On the bright side we’d seen two whale sharks, which was great. But I wanted a better look. Before leaving the Tourism Office I signed up to go again the next day. Price certainly wasn’t a disincentive – the trip that day had only cost about $20, which included a one-time environmental fee, and a second trip would be $12. Twelve dollars!
On my first night in Donsol I’d resisted pressure from my hotel to go on a Firefly Tour. “What’s a Firefly Tour?” I asked.
The woman pushing the tour looked shocked at my ignorance. “They are small insects that light up.”
On my second night I gave in and took the tour. It turned out to be a boat ride up a nearby river that left after sunset and stopped at some trees that attract swarms of fireflies. There was no way to get decent photos, but it was a cool thing to see. I hadn’t realized that fireflies in big groups partially synchronize their pulses, looking almost like Christmas lights.
At 7:30 the next morning I was back out on the water with a new group. Only 10 minutes passed before our guide spotted a fin above the water. We dropped in front of the whale shark’s path, but as soon as we hit the water it vanished. A half hour later the same scenario played out again. I was encouraged, though, that there were far fewer boats compared to the day before, and we were much more spread out.
Soon a nearby boat signaled a sighting. We hurried over. Our guide sent us into the water and I swam to where the whale shark seemed to be heading, slightly ahead of the rest of my group, expecting another false alarm.

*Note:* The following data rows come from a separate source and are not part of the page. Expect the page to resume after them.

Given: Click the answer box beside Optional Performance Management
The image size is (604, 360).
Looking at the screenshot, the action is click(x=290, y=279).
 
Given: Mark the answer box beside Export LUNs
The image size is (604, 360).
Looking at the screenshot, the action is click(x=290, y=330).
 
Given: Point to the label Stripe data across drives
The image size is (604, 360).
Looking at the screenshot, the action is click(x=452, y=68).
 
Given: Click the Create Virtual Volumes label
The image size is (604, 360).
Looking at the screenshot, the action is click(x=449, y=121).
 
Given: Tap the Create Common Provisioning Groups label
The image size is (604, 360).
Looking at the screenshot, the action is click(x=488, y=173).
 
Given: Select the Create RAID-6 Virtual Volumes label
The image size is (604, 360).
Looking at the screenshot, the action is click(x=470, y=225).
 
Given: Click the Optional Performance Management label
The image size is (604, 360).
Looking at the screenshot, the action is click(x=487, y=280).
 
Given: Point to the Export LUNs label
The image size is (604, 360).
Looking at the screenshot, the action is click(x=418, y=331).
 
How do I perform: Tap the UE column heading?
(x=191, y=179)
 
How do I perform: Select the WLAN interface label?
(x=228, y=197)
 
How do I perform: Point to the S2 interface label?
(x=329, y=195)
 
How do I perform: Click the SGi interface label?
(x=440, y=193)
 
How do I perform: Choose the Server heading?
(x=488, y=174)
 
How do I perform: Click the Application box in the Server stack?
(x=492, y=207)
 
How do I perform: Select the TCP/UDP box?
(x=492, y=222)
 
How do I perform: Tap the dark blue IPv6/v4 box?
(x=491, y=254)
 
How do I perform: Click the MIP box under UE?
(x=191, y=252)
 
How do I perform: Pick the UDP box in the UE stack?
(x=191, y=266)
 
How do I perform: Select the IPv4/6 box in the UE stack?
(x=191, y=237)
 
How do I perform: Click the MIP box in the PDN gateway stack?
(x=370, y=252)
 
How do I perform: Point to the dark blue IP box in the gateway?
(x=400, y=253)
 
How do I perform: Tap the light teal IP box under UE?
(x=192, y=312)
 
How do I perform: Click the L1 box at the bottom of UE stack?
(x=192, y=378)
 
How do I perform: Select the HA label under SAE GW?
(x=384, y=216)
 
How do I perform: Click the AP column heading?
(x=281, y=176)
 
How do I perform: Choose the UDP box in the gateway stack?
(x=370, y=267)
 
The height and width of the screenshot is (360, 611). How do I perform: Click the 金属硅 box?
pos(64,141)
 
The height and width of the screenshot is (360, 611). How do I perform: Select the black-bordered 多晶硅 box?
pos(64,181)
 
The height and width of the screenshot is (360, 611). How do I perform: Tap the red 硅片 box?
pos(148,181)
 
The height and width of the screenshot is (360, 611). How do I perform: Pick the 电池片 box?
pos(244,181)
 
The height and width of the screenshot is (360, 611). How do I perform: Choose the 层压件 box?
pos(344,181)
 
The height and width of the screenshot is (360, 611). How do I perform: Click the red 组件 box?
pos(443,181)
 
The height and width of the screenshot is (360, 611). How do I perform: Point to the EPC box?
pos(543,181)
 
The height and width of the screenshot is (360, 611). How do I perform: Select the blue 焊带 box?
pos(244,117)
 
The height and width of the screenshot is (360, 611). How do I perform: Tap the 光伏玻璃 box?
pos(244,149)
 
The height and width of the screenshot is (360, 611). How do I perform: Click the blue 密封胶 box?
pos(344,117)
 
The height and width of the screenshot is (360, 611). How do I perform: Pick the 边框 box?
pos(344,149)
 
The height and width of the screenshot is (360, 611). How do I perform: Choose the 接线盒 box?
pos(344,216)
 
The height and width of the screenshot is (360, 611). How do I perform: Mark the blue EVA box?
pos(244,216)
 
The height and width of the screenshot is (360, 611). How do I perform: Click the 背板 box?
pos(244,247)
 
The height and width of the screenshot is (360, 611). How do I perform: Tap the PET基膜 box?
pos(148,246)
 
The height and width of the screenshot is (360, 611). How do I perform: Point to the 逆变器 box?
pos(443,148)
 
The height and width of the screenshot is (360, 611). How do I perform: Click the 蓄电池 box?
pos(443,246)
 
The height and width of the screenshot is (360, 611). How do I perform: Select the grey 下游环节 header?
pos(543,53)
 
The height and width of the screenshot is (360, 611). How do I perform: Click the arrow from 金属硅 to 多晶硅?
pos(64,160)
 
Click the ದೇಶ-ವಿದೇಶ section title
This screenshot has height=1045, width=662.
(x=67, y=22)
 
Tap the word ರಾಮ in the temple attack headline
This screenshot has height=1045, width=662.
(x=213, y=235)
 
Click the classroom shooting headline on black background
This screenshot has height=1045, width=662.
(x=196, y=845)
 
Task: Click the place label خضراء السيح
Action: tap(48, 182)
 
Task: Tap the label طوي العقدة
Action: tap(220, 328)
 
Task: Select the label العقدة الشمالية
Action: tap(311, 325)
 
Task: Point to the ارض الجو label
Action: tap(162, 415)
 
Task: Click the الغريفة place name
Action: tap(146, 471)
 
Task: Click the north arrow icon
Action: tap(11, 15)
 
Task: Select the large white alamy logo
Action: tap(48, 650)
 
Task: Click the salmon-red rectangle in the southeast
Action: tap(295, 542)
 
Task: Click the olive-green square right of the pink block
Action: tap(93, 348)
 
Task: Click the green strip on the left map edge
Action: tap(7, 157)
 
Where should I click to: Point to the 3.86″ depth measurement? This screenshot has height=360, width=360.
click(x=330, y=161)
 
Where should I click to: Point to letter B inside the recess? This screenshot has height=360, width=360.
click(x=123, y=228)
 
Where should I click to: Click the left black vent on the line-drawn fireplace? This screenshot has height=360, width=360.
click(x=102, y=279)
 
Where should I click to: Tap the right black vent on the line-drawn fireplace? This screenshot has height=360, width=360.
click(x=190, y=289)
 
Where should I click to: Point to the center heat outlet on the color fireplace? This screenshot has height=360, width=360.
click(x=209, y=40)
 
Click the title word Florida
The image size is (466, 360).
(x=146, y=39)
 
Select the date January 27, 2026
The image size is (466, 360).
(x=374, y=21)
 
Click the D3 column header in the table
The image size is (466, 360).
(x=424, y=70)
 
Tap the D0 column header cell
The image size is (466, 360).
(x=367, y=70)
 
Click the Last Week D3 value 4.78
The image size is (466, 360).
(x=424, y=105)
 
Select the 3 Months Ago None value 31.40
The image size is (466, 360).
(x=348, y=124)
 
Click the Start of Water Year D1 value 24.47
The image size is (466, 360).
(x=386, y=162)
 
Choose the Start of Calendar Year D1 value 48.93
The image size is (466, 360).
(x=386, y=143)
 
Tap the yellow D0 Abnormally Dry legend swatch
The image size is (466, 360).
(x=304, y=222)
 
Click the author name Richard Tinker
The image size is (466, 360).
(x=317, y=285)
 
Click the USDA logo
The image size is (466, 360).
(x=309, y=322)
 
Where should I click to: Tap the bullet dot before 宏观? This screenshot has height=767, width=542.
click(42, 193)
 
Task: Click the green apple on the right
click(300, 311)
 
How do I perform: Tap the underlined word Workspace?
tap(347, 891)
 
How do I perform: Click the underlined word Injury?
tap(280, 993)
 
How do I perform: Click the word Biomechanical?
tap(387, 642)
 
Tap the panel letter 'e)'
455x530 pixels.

But then a faint shape appeared in the green water and gradually became more distinct. A whale shark was swimming directly towards me. The gigantic ellipse of its open mouth almost filled my field of vision. Very slowly it glided underneath me, every detail visible, so close I had to dodge the tail fin as it passed.
Wow! I was awed. It felt almost unreal. For more than five minutes the whale shark let us swim with it, seemingly oblivious to our presence. There weren’t many people in the water and it didn’t feel crowded. The experience was completely different than it had been the day before. Finally the shark angled downwards and faded from view. (The long version of my video is here.)
What a rush. Most of us were just laughing in amazement as we climbed back on the boat. “How big was it?” I asked our guide.
“Maybe 8 or 9 meters,” he said. “Big one.”
An hour later we found another whale shark and had a similar encounter. They move so slowly it’s easy to swim alongside as they feed. The sharks didn’t seem to mind us, and I never saw anyone intentionally get too close or try to touch one.
Still, I worried about the impact of tourists on the sharks. It can’t be fun to have us splashing around in their space. But they can dive away anytime they want, and – more importantly – the tourism dollars mean that for the locals whale sharks are worth more alive than dead. The Philippines outlawed the killing of whale sharks in 1998, when tourism in Donsol started spiking.
While stepping off the boat into the surf I landed hard on some sharp rocks, slashing the bottom of my left foot in multiple places. As I limped back to my hotel the blood pooling in my sandal made a squishing sound with each step. Thankfully the cuts weren’t too deep and I had a full day to heal up before I flew back to Manila. I was glad I’d remembered to pack band-aids.
Swimming with whale sharks was a special experience. I really enjoyed my time in Donsol, and I’m happy to report that my iPhone survived its first underwater assignment.